私の好きな人には、好きな人がいます
あの時たまたま椿が助けてくれただけ。椿のおかげで楽しい日々が送れたけれど、それはちょっとの神様の気まぐれだったのかもしれない。愛華の死は決まっていたのかもしれない。
愛華は諦めに似た嘲笑を頬に浮かべて、静かに目を閉じた。
電車が愛華に接触する、その寸前、愛華はまたお腹に衝撃を感じて後ろに引っ張られた。
耳をつんざく様な警笛を鳴らしながら、目の前すれすれに電車が通過していく。
いつか見た光景と全く同じ。過去に戻ったみたいだった。
「平気か!?」
耳元に響く声に、愛華は泣きそうになった。
聞き間違えるはずなんてない。ずっと好きで、ずっと聞きたいと思っていた声なのだから。
「…椿くん……」
愛華の後ろには、愛華を支えたまま尻餅をついた椿がいて、その表情は心配というよりも、怒りの色に染まっているように見えた。

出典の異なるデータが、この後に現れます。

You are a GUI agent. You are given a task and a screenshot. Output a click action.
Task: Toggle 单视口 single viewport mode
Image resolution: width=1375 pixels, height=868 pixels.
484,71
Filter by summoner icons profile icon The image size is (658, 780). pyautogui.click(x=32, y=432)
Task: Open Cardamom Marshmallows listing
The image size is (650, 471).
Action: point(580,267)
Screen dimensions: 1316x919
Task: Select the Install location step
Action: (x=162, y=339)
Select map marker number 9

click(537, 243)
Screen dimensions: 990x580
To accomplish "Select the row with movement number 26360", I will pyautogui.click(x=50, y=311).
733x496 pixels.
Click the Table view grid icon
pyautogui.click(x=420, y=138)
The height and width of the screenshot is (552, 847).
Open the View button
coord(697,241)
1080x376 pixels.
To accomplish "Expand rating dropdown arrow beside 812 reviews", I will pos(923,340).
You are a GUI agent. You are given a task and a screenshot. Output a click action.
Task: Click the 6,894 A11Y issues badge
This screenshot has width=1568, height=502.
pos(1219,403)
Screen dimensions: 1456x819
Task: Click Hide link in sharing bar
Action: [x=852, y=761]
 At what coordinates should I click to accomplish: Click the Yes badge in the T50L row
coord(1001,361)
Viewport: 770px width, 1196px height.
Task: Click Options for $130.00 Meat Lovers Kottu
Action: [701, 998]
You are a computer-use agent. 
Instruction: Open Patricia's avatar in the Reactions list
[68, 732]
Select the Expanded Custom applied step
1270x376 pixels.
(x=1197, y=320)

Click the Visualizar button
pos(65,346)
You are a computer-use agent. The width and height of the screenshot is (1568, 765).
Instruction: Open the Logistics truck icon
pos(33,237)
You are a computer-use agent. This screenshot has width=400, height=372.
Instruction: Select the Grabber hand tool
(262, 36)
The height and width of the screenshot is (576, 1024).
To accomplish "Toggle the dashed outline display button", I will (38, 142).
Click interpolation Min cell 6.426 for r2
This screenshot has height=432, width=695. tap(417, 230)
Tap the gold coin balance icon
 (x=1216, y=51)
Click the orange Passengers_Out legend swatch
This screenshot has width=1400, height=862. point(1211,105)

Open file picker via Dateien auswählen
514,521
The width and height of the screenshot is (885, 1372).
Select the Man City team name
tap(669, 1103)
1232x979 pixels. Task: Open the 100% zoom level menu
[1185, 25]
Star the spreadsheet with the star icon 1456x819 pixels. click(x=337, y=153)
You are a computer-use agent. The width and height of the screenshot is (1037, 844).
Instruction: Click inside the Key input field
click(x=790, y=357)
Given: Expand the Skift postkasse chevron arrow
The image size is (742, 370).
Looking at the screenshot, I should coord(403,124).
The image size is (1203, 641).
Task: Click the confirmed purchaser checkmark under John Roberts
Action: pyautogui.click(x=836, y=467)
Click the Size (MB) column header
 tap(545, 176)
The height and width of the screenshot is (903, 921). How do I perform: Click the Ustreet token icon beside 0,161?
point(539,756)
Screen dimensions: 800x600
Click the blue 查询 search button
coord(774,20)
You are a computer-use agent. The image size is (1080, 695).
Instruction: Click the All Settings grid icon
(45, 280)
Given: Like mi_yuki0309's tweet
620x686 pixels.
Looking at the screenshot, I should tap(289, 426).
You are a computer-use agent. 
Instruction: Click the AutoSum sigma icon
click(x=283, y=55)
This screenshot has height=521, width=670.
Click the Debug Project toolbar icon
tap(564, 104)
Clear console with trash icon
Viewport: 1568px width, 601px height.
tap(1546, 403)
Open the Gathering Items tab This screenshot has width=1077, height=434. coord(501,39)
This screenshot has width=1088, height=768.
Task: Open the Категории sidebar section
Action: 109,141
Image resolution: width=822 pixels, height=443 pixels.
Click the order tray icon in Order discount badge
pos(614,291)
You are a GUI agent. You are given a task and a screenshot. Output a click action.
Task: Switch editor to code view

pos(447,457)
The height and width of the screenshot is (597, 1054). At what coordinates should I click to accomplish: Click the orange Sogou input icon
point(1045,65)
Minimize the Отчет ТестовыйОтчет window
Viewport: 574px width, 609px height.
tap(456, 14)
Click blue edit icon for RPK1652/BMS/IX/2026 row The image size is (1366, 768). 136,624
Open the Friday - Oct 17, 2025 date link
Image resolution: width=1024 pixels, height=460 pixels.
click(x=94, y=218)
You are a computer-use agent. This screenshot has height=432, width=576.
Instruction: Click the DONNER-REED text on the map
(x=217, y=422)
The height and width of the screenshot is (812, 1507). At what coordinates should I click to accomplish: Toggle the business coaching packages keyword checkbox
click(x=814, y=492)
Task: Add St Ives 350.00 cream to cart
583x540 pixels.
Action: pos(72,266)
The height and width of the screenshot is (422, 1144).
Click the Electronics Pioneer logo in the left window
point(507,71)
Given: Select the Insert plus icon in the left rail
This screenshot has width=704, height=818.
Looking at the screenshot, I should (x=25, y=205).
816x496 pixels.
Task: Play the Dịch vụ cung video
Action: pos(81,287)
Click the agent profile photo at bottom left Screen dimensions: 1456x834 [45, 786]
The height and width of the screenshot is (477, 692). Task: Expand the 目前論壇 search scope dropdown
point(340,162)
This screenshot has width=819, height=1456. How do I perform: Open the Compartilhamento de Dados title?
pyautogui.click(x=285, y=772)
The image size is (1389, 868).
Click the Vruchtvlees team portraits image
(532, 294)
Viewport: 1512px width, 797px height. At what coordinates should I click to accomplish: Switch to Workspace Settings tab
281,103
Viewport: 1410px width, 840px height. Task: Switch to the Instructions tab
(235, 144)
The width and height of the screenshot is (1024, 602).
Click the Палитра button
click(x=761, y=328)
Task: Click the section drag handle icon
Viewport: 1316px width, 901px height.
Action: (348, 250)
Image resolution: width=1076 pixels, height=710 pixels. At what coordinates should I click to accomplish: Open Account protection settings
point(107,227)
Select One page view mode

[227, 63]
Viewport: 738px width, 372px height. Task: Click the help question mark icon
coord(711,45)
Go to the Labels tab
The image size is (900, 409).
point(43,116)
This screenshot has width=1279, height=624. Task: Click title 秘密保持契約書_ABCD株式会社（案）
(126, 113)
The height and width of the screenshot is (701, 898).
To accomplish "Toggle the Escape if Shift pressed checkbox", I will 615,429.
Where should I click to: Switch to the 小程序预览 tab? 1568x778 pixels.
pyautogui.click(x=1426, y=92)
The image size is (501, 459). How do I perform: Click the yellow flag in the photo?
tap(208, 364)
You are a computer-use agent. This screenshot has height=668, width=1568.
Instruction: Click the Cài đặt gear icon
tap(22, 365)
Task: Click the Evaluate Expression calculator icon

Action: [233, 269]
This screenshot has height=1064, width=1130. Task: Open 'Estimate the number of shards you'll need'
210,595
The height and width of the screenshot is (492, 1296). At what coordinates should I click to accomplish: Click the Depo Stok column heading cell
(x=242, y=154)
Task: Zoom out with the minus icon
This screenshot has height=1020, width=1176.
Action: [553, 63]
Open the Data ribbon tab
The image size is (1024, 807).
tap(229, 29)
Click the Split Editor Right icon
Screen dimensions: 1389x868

震える声で「…平気だよ」と返事をすると、椿はいつかのように辺りをきょろきょろと確認して立ち上がった。そして椿からは聞いたこともない怒号のような声が響き渡る。
「おい!お前、自分が何をしたのか分かってんのか!?」
椿は誰かに向かってそう怒鳴っていた。愛華もふらりと椿に駆け寄って、椿が腕を掴んでいる相手の顔を見た。
それは愛華の良く知る女の子だった。
「麗良…ちゃん…?」
そこにいたのは麗良だった。椿を睨みつけ、腕を振り解こうとしている。
「この子が愛華さんを突き飛ばしたんだ!この前も!」
「え…?」
「この前は俺の見間違いだと思って言わなかったけど、今回は絶対見間違いなんかじゃない。愛華さんを思いっきり突き飛ばしてたのを見たんだ」
確かに今回は背中の真ん中に掌のような感触があった。やはりそれは愛華の勘違いではなかったのだ。
「離してっ!!!大事な腕なの!!!」
麗良の声に、椿は思わず手を離してしまう。しかし麗良は逃げるようなことはせず、ただただ愛華を睨み付けていた。